## QUOTED PASSAGE
Olmert's associates told Israeli media Friday they expected the report and mass protests that erupted as a result of it to influence the outcome of primaries in his largest coalition partner, the left-to-centre Labour Party.

The Labour Party is due to hold its primaries on May 28, followed by a possible second round in early June.

Former Shin Bet internal security organization chief Ami Ayalon is currently leading in opinion polls, albeit followed closely by former premier and military chief of staff Ehud Barak.

Both are relying on their vast security experience, in sharp contrast to current Labour Party leader Amir Peretz who an overwhelming majority of Israelis want to see step down as defence minister over his performance during the war.

Ayalon has said he will take Labour out of the coalition if he wins.

More than 100,000 Israelis from the political left and right rallied in Tel Aviv Thursday night, demanding the resignation of both Olmert and Peretz.

Word and element pointing rows

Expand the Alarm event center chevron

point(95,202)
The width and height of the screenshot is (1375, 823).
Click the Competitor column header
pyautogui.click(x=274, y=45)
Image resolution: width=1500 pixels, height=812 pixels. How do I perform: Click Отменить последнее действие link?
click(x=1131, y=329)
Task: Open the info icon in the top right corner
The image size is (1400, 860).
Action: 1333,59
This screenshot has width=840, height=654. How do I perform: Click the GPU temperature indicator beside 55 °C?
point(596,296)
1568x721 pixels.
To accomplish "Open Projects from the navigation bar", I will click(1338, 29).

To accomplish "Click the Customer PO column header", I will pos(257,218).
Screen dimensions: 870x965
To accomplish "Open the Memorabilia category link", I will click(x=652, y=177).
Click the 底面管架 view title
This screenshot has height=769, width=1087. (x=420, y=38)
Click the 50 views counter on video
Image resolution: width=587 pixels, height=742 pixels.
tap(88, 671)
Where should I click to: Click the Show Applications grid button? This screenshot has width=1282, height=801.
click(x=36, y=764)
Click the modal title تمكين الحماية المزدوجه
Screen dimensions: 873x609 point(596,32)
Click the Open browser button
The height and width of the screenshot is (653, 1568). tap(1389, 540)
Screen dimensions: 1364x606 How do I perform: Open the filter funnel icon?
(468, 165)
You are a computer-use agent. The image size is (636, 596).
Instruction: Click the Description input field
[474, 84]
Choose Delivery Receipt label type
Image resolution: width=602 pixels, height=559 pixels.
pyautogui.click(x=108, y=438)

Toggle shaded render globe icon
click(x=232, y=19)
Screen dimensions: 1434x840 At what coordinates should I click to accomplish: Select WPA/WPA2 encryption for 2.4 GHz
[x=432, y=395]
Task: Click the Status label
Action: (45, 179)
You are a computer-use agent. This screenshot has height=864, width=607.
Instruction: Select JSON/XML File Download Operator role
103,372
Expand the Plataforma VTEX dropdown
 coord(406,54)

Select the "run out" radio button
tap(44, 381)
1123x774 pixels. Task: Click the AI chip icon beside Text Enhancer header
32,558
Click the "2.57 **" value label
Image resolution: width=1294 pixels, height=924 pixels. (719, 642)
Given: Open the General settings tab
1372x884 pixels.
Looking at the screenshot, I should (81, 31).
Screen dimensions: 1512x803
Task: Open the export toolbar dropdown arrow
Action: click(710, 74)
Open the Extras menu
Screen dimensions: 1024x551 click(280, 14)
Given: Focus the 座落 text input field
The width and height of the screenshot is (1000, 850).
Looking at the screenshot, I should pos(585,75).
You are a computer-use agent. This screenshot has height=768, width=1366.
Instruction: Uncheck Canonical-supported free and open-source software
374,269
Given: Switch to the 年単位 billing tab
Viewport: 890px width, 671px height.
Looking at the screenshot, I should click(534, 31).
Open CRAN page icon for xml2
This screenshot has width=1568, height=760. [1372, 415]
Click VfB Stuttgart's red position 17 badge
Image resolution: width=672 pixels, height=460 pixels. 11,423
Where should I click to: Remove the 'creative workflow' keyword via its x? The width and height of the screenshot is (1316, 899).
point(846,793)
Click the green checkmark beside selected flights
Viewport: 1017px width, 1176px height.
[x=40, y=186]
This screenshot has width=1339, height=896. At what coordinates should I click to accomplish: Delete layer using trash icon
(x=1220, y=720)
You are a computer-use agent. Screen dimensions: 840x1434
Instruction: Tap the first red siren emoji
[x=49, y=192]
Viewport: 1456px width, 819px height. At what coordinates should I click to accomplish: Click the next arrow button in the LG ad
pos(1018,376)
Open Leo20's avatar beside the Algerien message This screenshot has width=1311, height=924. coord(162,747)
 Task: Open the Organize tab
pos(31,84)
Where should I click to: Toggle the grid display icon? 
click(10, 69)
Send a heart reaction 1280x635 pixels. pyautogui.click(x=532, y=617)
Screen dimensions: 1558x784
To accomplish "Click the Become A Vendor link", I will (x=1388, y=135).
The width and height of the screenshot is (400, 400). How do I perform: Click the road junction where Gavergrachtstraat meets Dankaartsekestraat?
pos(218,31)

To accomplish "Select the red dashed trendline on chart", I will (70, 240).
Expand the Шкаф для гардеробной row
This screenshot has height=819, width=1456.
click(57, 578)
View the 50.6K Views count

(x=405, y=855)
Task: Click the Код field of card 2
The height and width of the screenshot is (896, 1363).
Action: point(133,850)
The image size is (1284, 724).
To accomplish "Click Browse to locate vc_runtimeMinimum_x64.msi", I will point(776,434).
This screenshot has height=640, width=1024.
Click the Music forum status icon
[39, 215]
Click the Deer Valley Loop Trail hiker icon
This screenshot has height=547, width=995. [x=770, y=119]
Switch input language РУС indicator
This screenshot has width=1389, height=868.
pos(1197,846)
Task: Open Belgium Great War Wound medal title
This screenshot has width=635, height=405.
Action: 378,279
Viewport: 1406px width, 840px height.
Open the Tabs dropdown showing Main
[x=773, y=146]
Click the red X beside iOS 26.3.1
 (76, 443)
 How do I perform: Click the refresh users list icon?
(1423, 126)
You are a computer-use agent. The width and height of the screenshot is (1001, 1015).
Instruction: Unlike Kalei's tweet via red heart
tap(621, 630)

## TASKS
1/ Edit the Labour Party passage starting with "Ayalon has said" and going on through "Olmert and Peretz.", putting "Jerusalem" in place of "Tel Aviv".
2/ In the Labour Party passage, on what date is the party due to hold its primaries?
The rows play no part in this work.

## WRITTEN ANSWERS
1/
Ayalon has said he will take Labour out of the coalition if he wins.

More than 100,000 Israelis from the political left and right rallied in Jerusalem Thursday night, demanding the resignation of both Olmert and Peretz.

2/ May 28